Question

A spherical balloon is expanding. Given that the radius is increasing at the rate of 2 inches per minute, at what rate is the volume increasing when the radius is 5 inches?

Answer 1

ok... so you need

\[\frac{dV}{dt} = \frac{dV}{dr} \times \frac{dr}{dt}\]

if

\[V = \frac{4}{3} \pi r^3\]

what is

\[\frac{dV}{dr} = ?\]

Answer 2

and you are given \[\frac{dr}{dt} = 2\]

so \[\frac{dV}{dt} = \frac{dV}{dr} \times 2\]

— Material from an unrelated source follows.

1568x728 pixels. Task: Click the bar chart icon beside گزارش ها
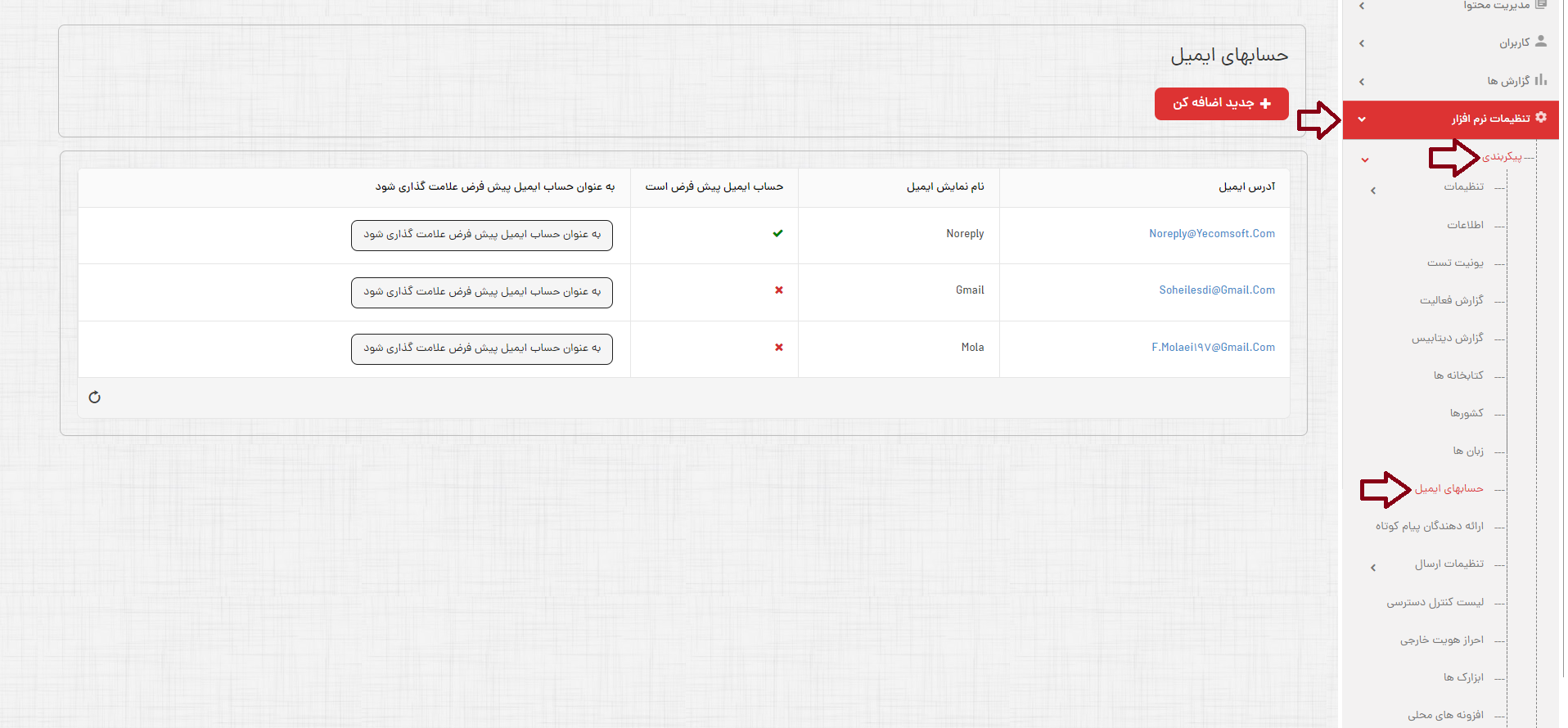[x=1541, y=80]
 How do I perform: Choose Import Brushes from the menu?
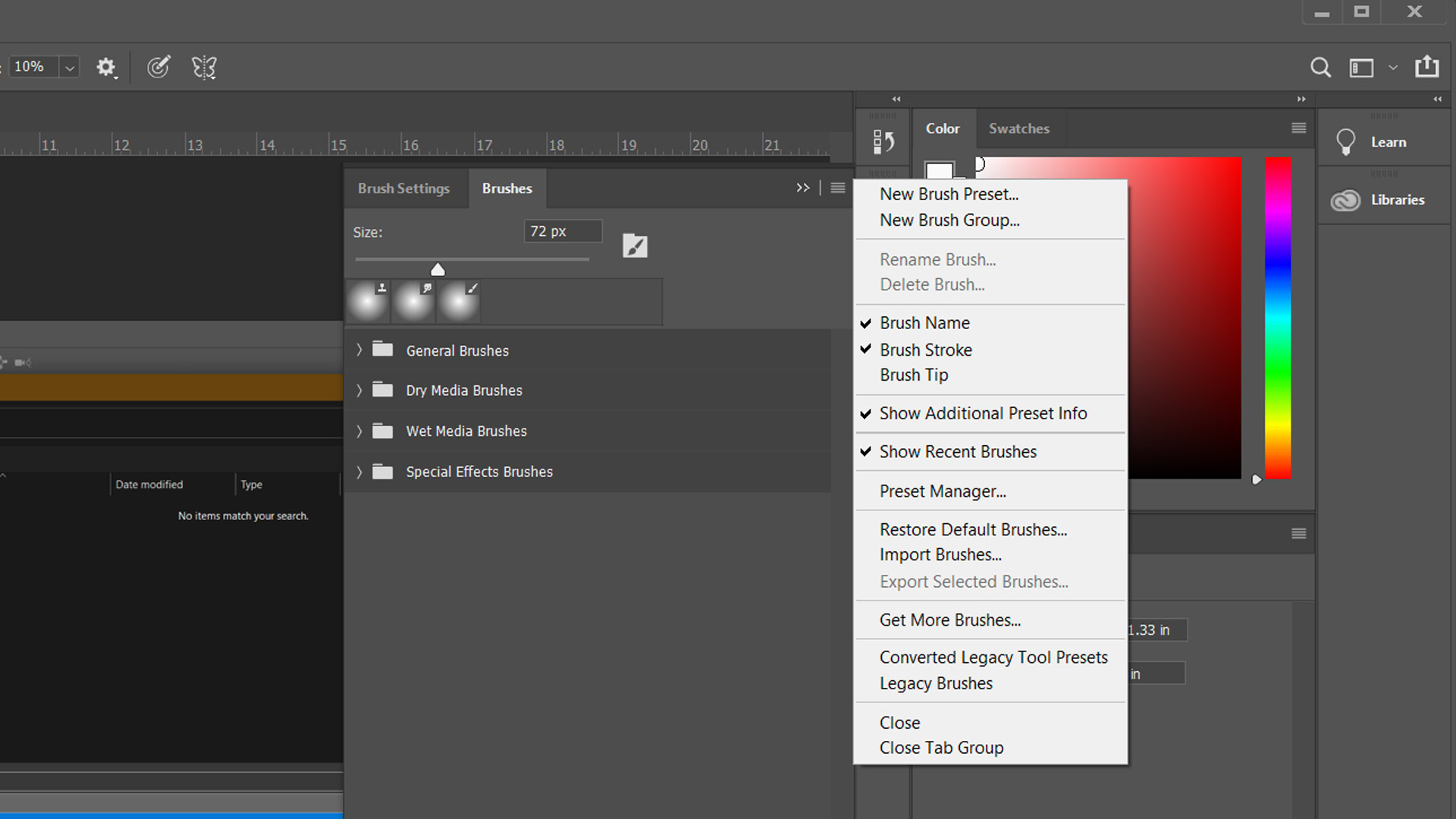tap(940, 555)
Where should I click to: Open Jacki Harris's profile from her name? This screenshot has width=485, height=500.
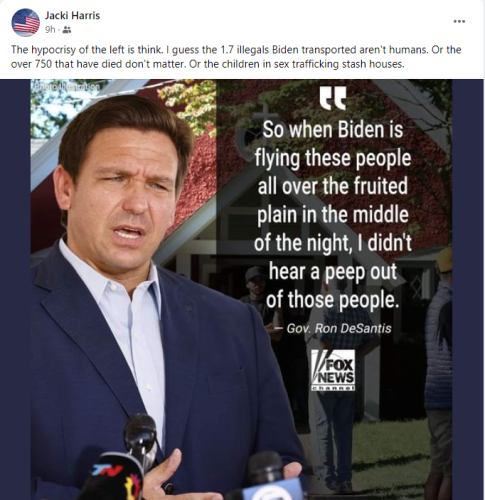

just substitute r =5 for find the rate at which the volume is changing with respect to time

Answer 3

SO IS DV/DR=4pir^2?

Answer 4

thats correct

so

\[\frac{dV}{dt} = 4\pi r^2 \times 2\]

now substitute r = 5

and the units for the rate are cubic inches per minute

Answer 5

where do i substitute the 5....

Answer 6

replace r with 5

Answer 7

so you are looking at

\[\frac{dV}{dt} = 4 \pi (5)^2 \times 2\]

Answer 8

4pi50

Answer 9

do i multiply 4*50?

Answer 10

well \[\frac{dV}{dt} = 4 \times \pi \times 25 \times 2 = 200\pi\]

Answer 11

okay! so is the answer left as 200pi?

Answer 12

cubic inches per minute?

Answer 13

yep... thats my best guess

Answer 14

thank you!